Der dritte Bereich, in dem Peking seine Politik umkehren könnte, ist die Außenpolitik. China könnte sich beispielsweise wieder stärker mit Europa anfreunden. Zusammenfassend lässt sich sagen, dass Pekings politisches Ziel im Jahr 2021 Reformen waren, im Jahr 2022 mehr Stabilität, aber im Jahr 2023 liegt der Schwerpunkt auf dem Wirtschaftswachstum. In diesem Zusammenhang ist es wichtig, dass Peking verlorenes Vertrauen wiederherstellen kann. Das neue Team der politischen Entscheidungsträger unter der Leitung von Li Qiang als neuem Premierminister wird sich bewähren müssen.

Chinas Wachstum tendierte bereits in den Jahren vor der Pandemie gegen 5 %. Dies ist auch eine Folge der Tatsache, dass die chinesische Wirtschaft gereift ist; nachdem die niedrig hängenden Früchte gepflückt waren, war immer damit zu rechnen, dass sich Chinas Wachstumsrate mit steigendem Einkommensniveau verlangsamen würde. In dieser Hinsicht bedeutet eine niedrigere Wachstumsrate nicht, dass Chinas wirtschaftliche Entwicklung in eine düstere Phase eintritt, sondern dass es sich um eine natürliche Tendenz handelt, die alle anderen Schwellenländer durchlaufen haben. Dennoch steht China vor ernsthaften makroökonomischen Herausforderungen, so wie andere Volkswirtschaften in der Welt vor ihren eigenen, besonderen Herausforderungen stehen. Wir glauben aber, dass Peking sehr wohl in der Lage ist, 2023 mehr fiskalische und geldpolitische Feuerkraft zu entfesseln, um in der zweiten Jahreshälfte 2023 ein spürbares Wachstum zu erzielen.

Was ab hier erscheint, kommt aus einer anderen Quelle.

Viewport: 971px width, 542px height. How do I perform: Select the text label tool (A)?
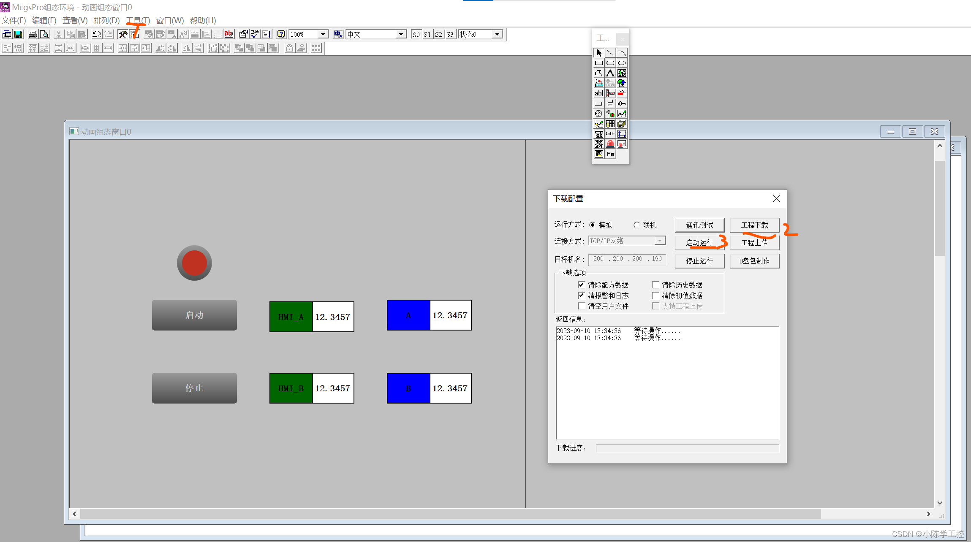610,73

Wir gehen davon aus, dass sich die chinesische Wirtschaft im Jahr 2023 beschleunigt und die Inflation im Jahr 2023 etwas höher sein wird. Die Emission von Staatsanleihen dürfte höchstwahrscheinlich zunehmen, um die notwendigen Konjunkturmaßnahmen zu finanzieren. Die Renditen langlaufender Staatsanleihen haben ihren Tiefpunkt erreicht und dürften weiter steigen, wenn auch unserer Meinung nach nur in moderatem Umfang.